- Opening Delimiter -

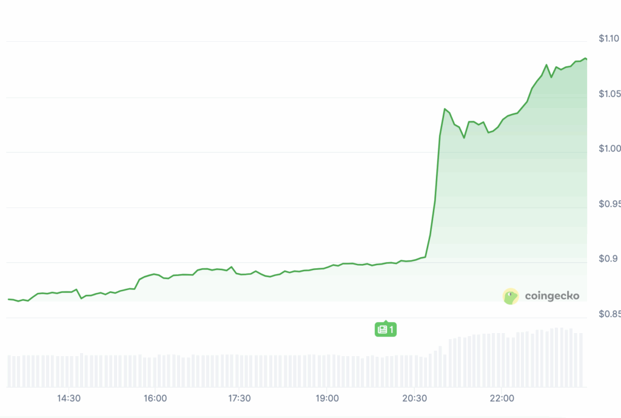Click the $1.00 price axis label
This screenshot has height=418, width=621.
tap(609, 149)
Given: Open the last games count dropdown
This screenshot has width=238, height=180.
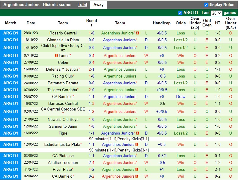Looking at the screenshot, I should point(216,12).
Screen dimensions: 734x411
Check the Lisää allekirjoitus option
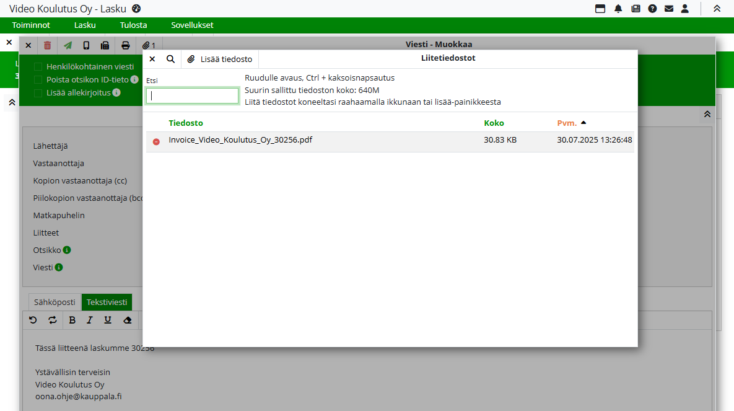(38, 93)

- Closing Delimiter -

→ Task requirements: Print exactly, and only, the lines from the line containing "Given: Open the last games count dropdown" to the last line of the material above, with every picture left out.

→ Task output:
Given: Open the last games count dropdown
This screenshot has width=238, height=180.
Looking at the screenshot, I should point(216,12).
Screen dimensions: 734x411
Check the Lisää allekirjoitus option
(38, 93)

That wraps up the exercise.